When asked whether Laboratory Developed Tests (LDTs) would fall under the regulations of the FDA guidances, if finalized, Dr. Elizabeth Mansfield, Director of the Office of Personalized Medicine, responded that the guidances cover NGS and do not define or regulate anything that FDA has not regulated in the past. However, she did acknowledge that many NGS tests are currently LDTs and so the best practices approach FDA is putting forth could have application.  Dr. Litwick echoed this by explaining that standards would be created by the community and if they are truly the best practices than many people will voluntarily conform no matter where they fall in terms of regulation.

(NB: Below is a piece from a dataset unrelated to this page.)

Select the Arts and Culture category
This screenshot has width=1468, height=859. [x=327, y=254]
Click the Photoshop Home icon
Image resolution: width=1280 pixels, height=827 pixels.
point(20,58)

Senate Committee Hearing Reveals Continued Disagreement Over LDT Oversight

On Sept. 20, the Senate Committee on Health, Education, Labor, and Pensions held a hearing on the regulation of laboratory developed tests (LDTs). The hearing, which involved testimony from two pathologists, a representative from a diagnostic device manufacturer and a representative from a cancer-focused policy organization organization, provided ample evidence that seeking agreement on the appropriate level of regulation for LDTs is an elusive task. Disagreement exists not only on the appropriate level of oversight but also which federal agency—The Food and Drug Administration or the Centers for Medicare and Medicaid Services—should regulate LDTs. The witnesses testifying before the committee agreed that whatever regulatory framework is established must ensure patient access to necessary laboratory testing and that these tests must be safe and effective. That said, concerns continue regarding the scope and cost of regulatory oversight and what impact it might have on patient access to testing.

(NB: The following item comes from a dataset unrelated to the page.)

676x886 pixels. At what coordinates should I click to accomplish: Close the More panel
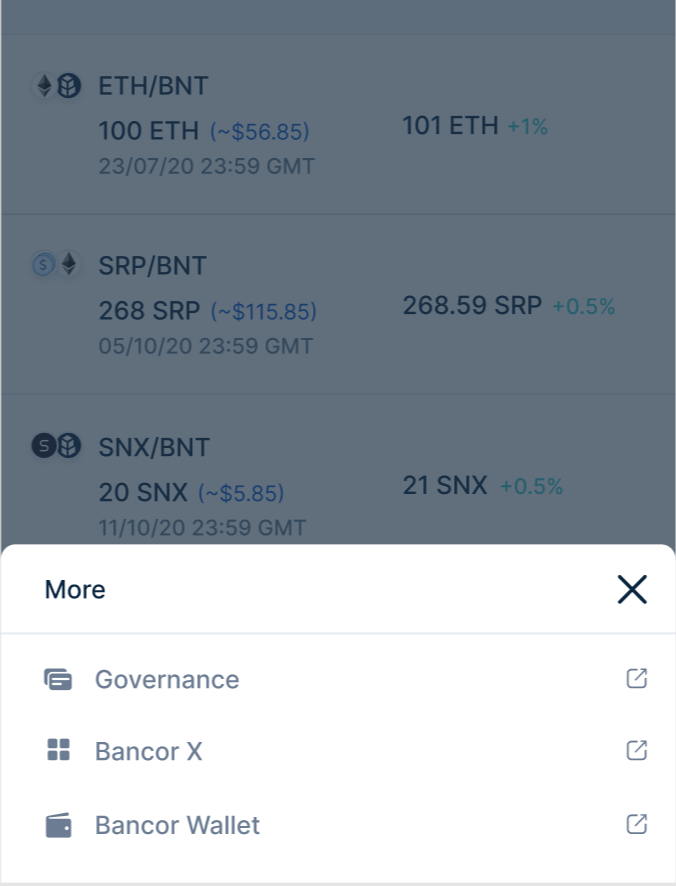(632, 590)
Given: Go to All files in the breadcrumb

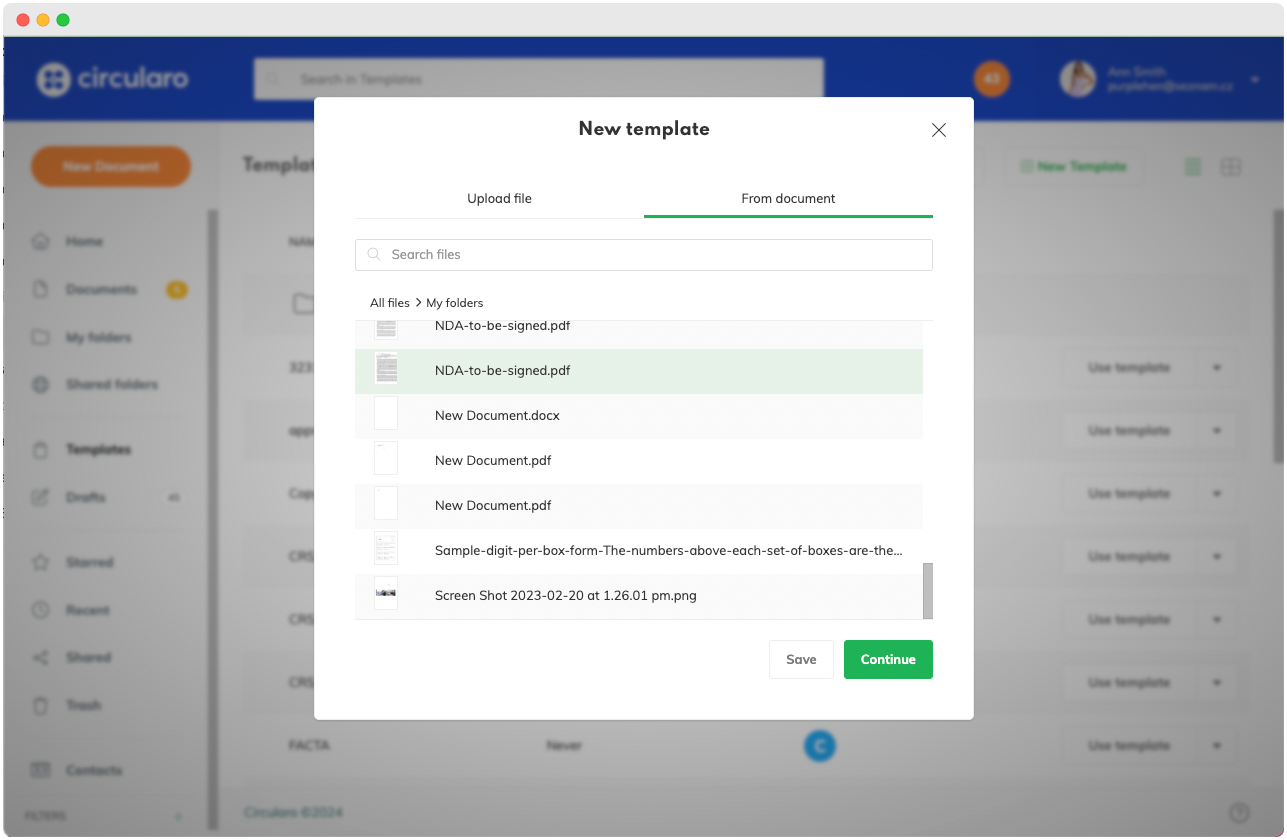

Notably, Republican congressmen on the Committee argued that FDA regulation would be overly burdensome to keep up with innovation in the molecular diagnostics space in particular. Committee Chairman Lamar Alexander (R-TN) especially worried that FDA approval would limit patients' ability to receive critical tests, and would be financially unsustainable for many labs.

Testifying before the Senate Committee were David S. Klimstra, MD, Attending Pathologist and Chairman, Department of Pathology, James Ewing Alumni Chair In Pathology, Memorial Sloan Kettering Cancer Center, Professor of Pathology and Laboratory Medicine, Weill Medical College of Cornell University; Brad Spring, Vice President, Regulatory Affairs and Compliance, BD Life Sciences, Baltimore, MD; Jeff Allen, PhD, President and CEO, Friends of Cancer Research, Washington, DC; Karen L. Kaul, MD, PhD, Chair, Department of Pathology and Laboratory Medicine, Duckworth Family Chair, NorthShore University Health System, Clinical Professor of Pathology, University of Chicago Pritzker School of Medicine, Evanston, IL.